5 Things To Do Before Hiring Your First Therapist

5 Things To Do Before Hiring Your First Therapist

If you are ready to make the leap from sole-provider to multiple-providers, then congratulations!  But we know it can also be a little scary.  Read on to see five things to consider before you take the plunge and hire your first therapist.

Disclaimer:  This post is meant for informational value only, and should not be taken as legal advice.


1. Write a Business Plan

If you don't already have one, you should definitely write one before taking on a new therapist.  A business plan is a document which summarizes the objectives of a business, and details plans, budgets, etc, for how those objectives are to be realized.  You update it as your objectives change, so it is always current.  Every business needs one, as it is a roadmap to the success of your practice.

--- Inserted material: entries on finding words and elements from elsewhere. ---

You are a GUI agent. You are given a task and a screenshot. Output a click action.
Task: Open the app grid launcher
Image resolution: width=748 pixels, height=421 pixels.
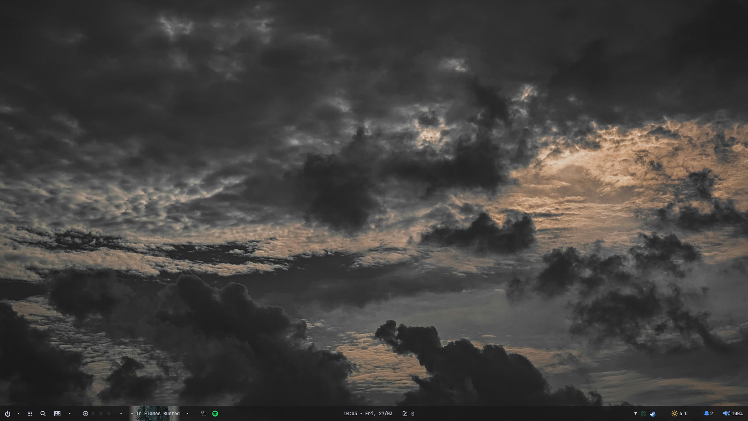pos(30,414)
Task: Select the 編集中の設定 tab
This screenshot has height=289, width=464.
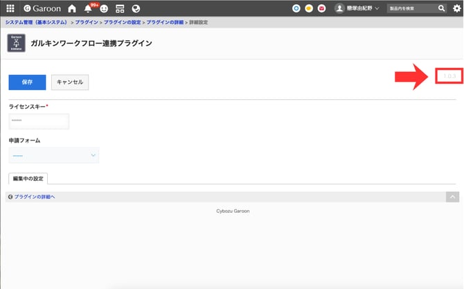Action: [28, 178]
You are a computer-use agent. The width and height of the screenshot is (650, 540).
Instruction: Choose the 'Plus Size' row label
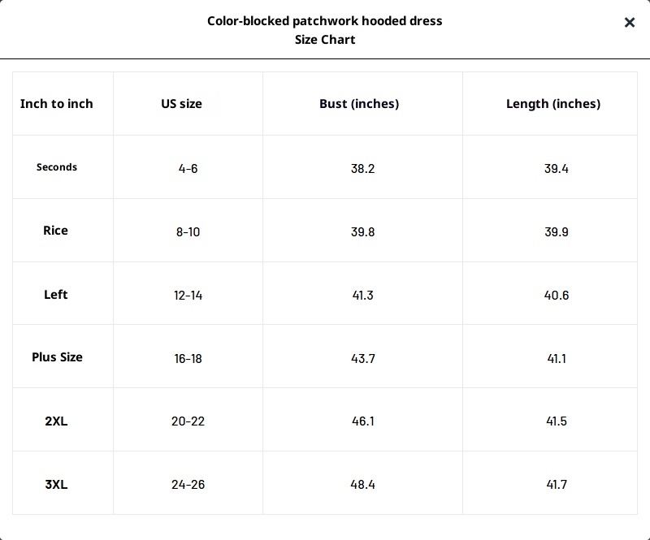pyautogui.click(x=57, y=357)

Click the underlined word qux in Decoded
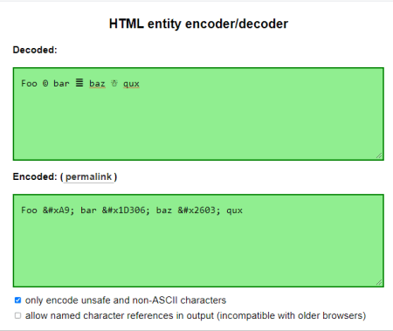[x=131, y=84]
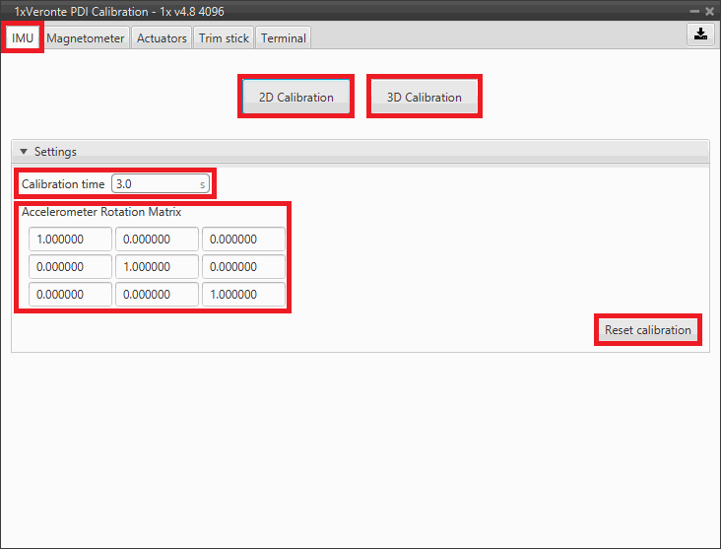Click rotation matrix row 2, column 3 field
Viewport: 721px width, 549px height.
coord(243,267)
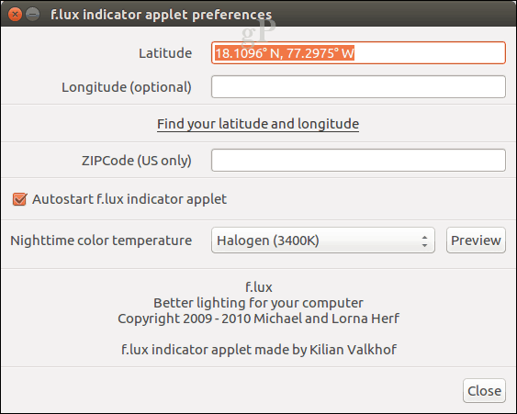
Task: Select the Longitude (optional) label
Action: tap(127, 87)
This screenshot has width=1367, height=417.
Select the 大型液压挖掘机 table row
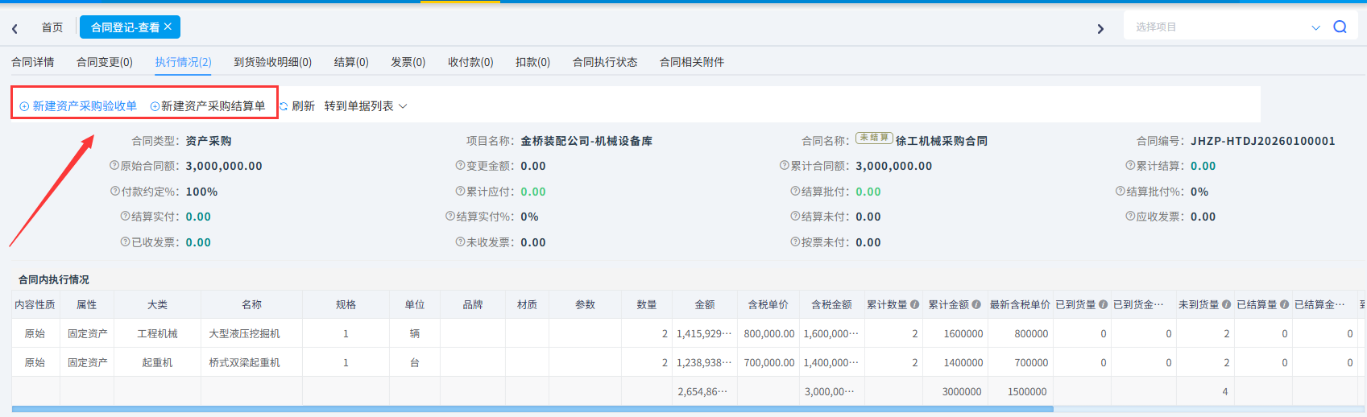pyautogui.click(x=244, y=333)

2. Consider Changing Your Practice Name

This is especially true if your practice name is simply based on your own name.  Once you take on more than one therapist, it may be beneficial to pick a name which indicates you are a group, rather than an individual.  You need not file for a new LLC, but instead file for a "DBA" or "Trade Name" for your new business name.  That way all of your bank accounts, insurance, etc, can still be attached to your LLC.  If you go this route, you do need to update all those other services of your new trade name.


3. Use Behavioral Health Connection as Your EHR

Our powerful EHR/EMR software solution is ideal for practices with more than one therapist.  In fact, we can handle multiple user types throughout your agency, from receptionist supervisor.  Contact us today to schedule a demo, or try us out for free for 30 days, no credit card required!


4. Hire an Accountant and/or Lawyer

Suddenly the finances of your business may get more complicated with a new employee or partner.  While you can certainly manage your accounting by yourself, it is always a good idea to enlist the help of an accountant.  On the same note, if you do not already have a relationship with a legal consultant or lawyer, this may be a good time to consider forming one.


5. Consider a New Location

Your current office (if you have one) might be too small to take on a new therapist.  You should consider new options at this time-- subleasing from another agency, renting a larger space, even buying a new space outright.  This is certainly a judgement call you must make yourself, as every practice is different.  Just know that if you do need to change locations, plan head for further expansion as well.